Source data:
|---|

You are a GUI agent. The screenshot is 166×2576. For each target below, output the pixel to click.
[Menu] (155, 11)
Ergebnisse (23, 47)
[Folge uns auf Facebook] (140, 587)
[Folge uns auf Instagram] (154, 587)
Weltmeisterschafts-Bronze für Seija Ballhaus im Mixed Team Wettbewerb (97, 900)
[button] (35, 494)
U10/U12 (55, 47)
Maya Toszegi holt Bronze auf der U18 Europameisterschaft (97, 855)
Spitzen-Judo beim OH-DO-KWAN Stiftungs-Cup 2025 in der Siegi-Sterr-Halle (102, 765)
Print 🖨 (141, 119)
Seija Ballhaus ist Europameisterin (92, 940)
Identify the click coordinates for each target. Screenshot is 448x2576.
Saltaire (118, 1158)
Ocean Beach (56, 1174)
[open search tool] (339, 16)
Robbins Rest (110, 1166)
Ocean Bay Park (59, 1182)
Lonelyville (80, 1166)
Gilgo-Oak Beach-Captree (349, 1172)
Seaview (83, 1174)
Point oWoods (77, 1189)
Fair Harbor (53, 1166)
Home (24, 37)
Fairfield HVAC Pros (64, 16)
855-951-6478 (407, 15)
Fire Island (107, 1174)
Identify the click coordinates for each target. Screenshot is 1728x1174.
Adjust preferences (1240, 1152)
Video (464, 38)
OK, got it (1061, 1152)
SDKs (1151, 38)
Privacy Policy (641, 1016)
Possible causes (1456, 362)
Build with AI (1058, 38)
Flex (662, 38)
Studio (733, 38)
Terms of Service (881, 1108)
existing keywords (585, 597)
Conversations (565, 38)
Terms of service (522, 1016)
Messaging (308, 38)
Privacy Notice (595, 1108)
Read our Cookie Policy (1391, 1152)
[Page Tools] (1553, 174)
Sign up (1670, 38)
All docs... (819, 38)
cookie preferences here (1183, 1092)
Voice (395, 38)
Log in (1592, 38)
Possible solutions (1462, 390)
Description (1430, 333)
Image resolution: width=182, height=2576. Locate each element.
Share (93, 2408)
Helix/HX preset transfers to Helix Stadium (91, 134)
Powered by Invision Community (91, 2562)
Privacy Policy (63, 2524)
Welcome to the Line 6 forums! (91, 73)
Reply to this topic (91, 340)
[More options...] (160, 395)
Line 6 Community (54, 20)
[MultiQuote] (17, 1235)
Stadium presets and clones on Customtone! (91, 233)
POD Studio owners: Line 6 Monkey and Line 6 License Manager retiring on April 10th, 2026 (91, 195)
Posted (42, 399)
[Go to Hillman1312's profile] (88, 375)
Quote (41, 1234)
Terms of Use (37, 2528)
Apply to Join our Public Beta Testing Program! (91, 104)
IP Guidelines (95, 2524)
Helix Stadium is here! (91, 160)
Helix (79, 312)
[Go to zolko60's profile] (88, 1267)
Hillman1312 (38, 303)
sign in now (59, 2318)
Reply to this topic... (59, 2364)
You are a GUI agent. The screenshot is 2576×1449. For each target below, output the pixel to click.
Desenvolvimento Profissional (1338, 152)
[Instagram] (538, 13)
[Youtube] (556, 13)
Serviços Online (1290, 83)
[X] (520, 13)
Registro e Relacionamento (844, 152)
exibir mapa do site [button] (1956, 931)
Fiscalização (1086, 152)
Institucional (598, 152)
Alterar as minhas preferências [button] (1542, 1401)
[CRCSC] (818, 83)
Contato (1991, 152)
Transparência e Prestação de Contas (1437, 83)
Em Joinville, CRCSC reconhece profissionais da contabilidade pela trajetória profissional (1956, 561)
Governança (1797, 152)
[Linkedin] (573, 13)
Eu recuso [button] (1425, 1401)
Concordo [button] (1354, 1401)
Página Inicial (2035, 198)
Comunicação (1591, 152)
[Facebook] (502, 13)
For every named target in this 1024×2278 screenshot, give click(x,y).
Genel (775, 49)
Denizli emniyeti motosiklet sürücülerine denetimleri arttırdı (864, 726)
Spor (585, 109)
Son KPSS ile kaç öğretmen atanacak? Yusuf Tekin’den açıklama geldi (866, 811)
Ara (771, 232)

|---|

When a line above includes the word "Seija", please list that line.

Weltmeisterschafts-Bronze für Seija Ballhaus im Mixed Team Wettbewerb (97, 900)
Seija Ballhaus ist Europameisterin (92, 940)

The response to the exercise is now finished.